Scientific classification
- Kingdom: Animalia
- Phylum: Arthropoda
- Class: Insecta
- Order: Lepidoptera
- Family: Xyloryctidae
- Genus: Plectophila
- Species: P. electella
- Binomial name: Plectophila electella (Walker, 1864)
- Synonyms: Oecophora electella Walker, 1864; Oecophora retractella Walker, 1864;

= Plectophila electella =

- Authority: (Walker, 1864)
- Synonyms: Oecophora electella Walker, 1864, Oecophora retractella Walker, 1864

Species of moth

Plectophila electella is a moth in the family Xyloryctidae. It was described by Francis Walker in 1864. It is found in Australia, where it has been recorded from New South Wales, Queensland and South Australia.
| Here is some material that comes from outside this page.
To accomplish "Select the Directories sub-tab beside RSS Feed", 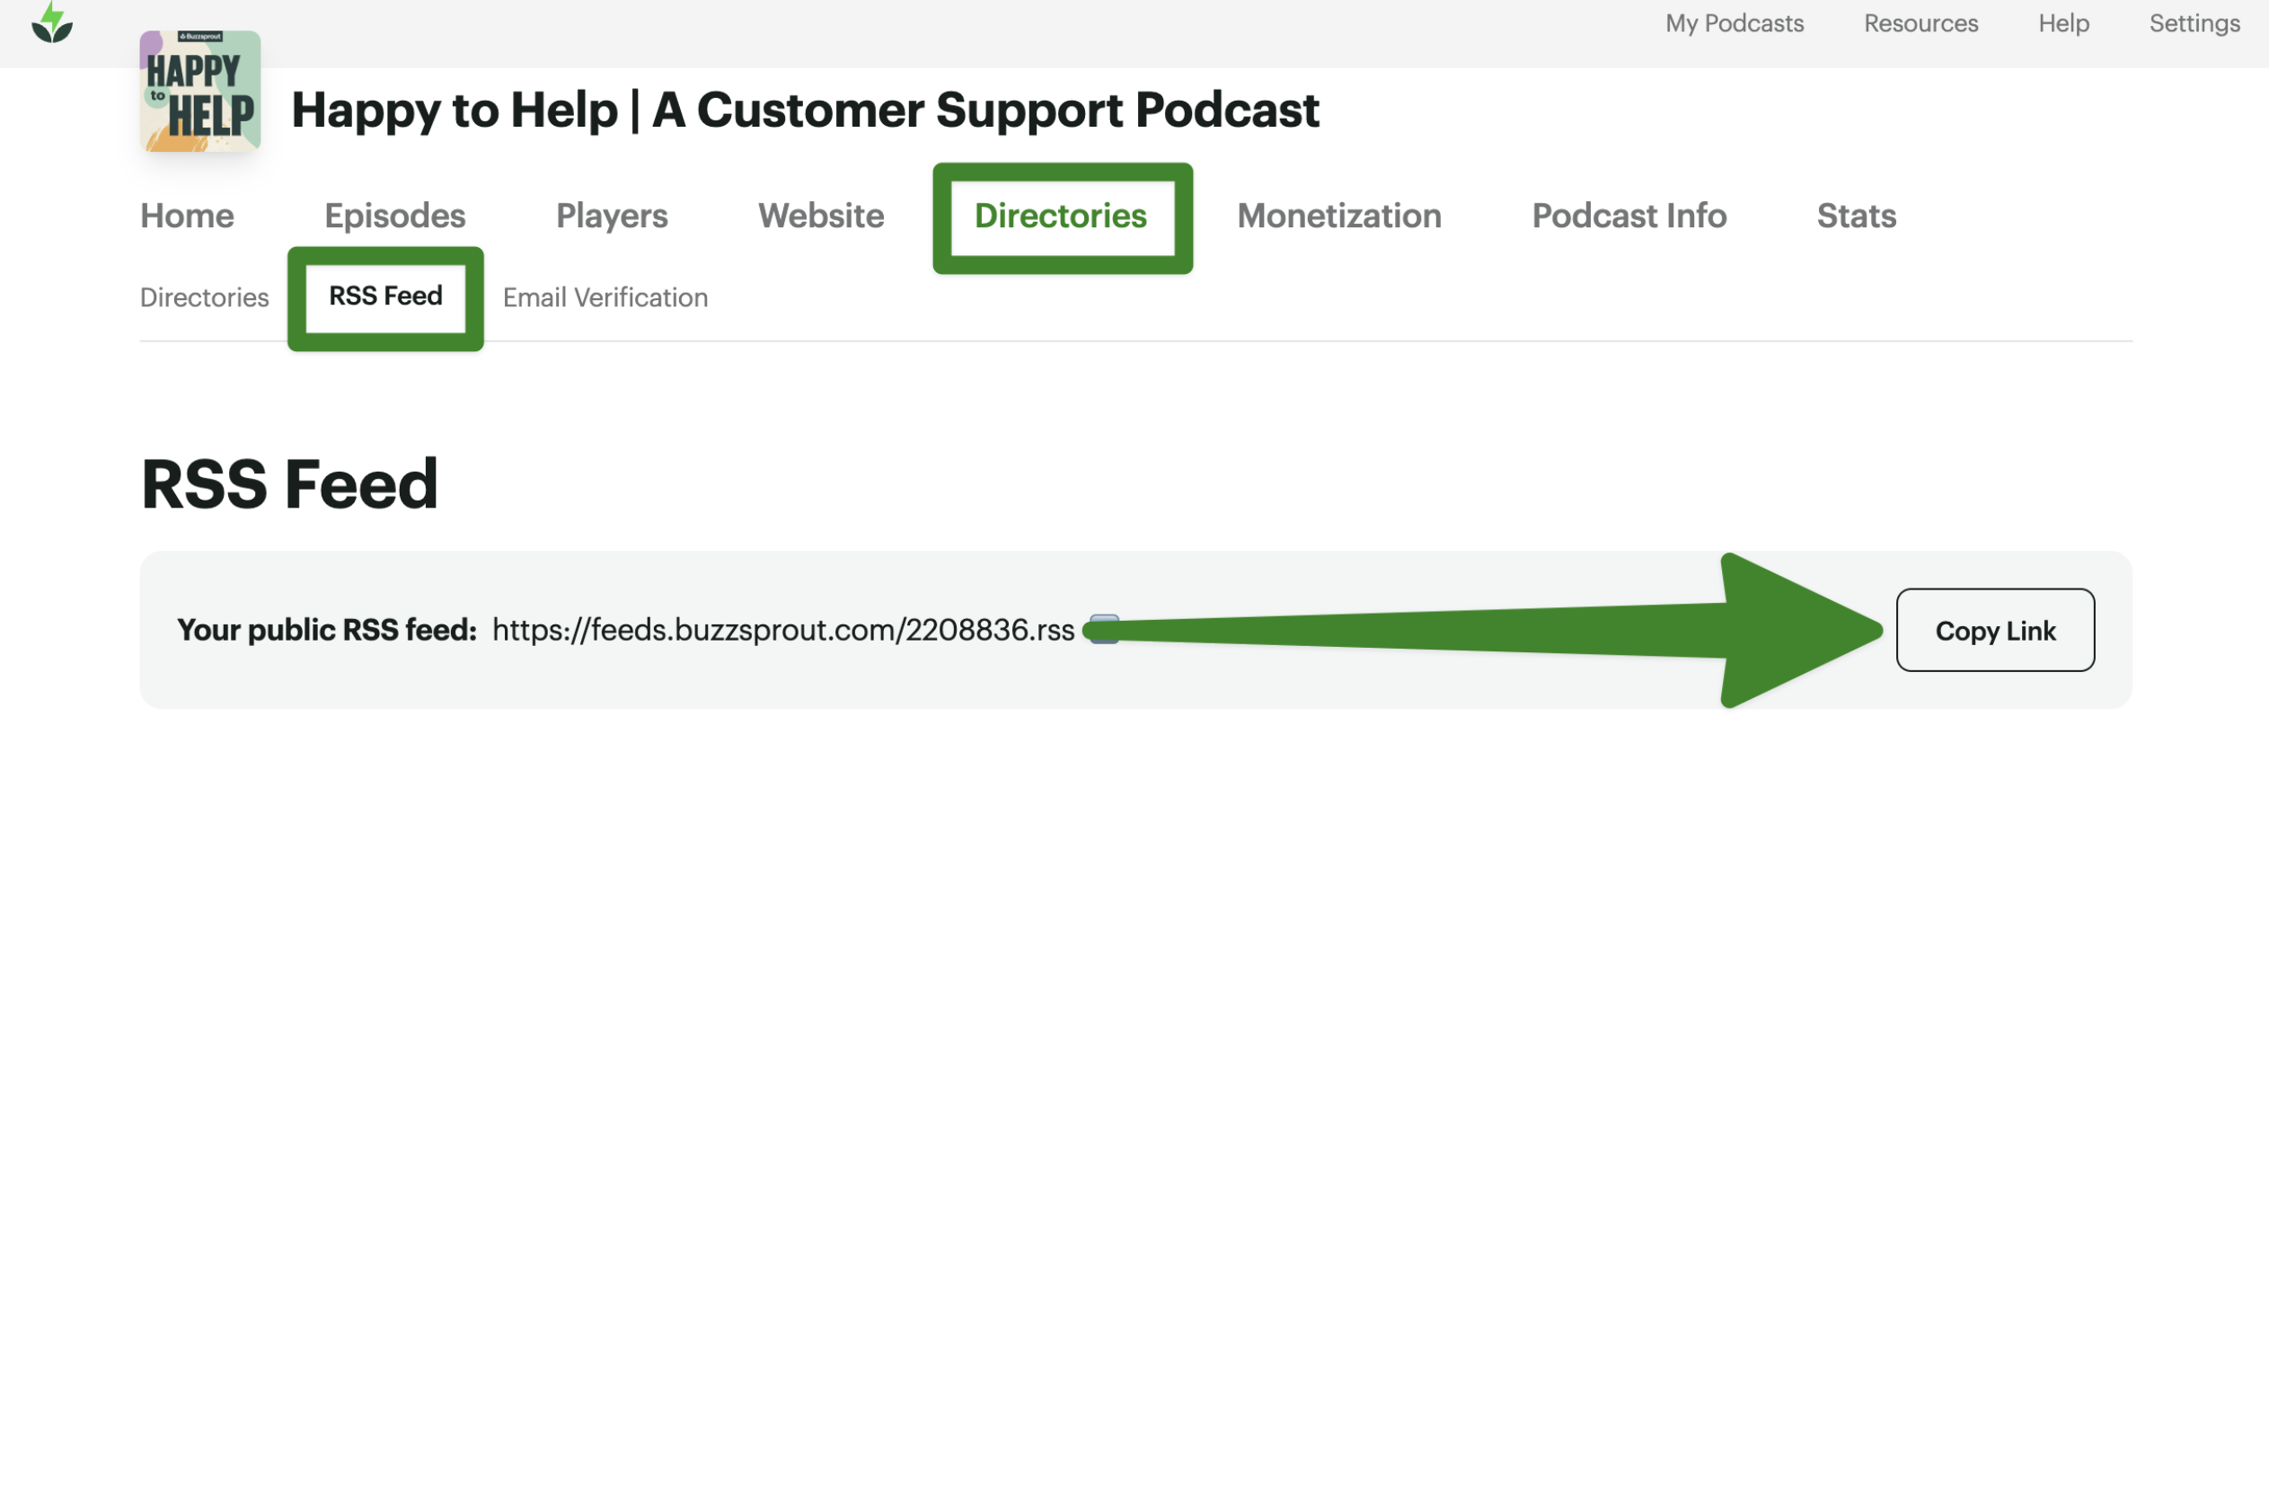I will point(204,297).
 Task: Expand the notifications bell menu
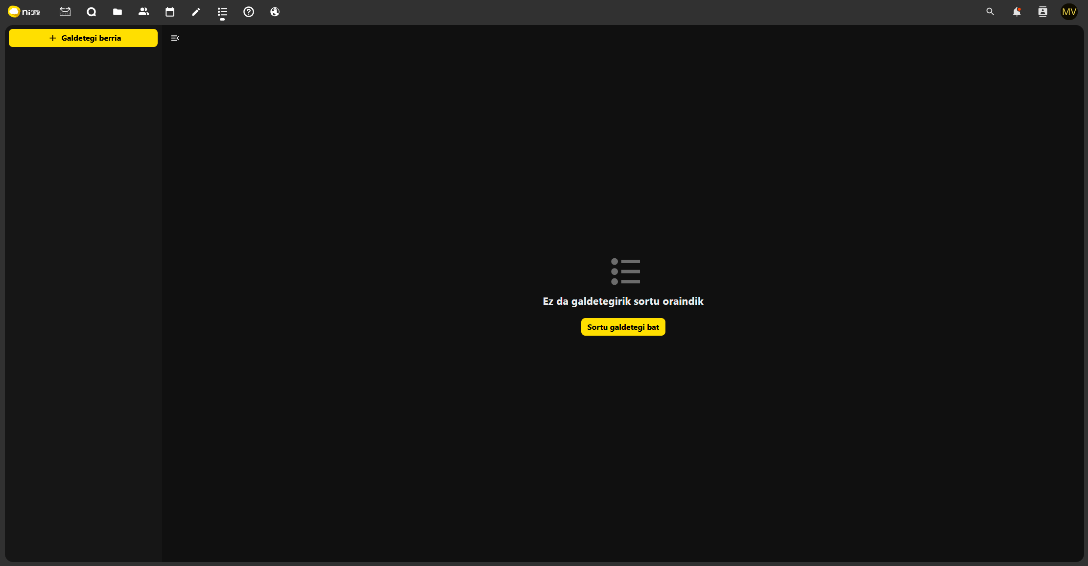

The wingspan is 15–16 mm. The forewings are silvery white with bright deep ochreous-brown markings, partially margined with light ochreous-yellowish scales and with a straight narrow fascia from the base of the costa to one-fourth of the inner margin. There is a streak from the upper extremity of this beneath the costa, bent up to the costa before the middle, and continued along the costa to four-fifths. A moderate irregular fascia from this streak before it reaches the costa to the inner margin at three-fifths where it runs into a thick streak, attenuated at the extremities, along the inner margin from before the middle to the anal angle. There is a moderate fascia from the costa at three-fifths towards the anal angle but not quite reaching it, connected with the preceding fascia by a slender line in the middle. A subapical spot, including a white dot on the hindmargin, is sometimes connected beneath with the lower extremity of the preceding fascia. The hindwings are grey, slightly ochreous tinged.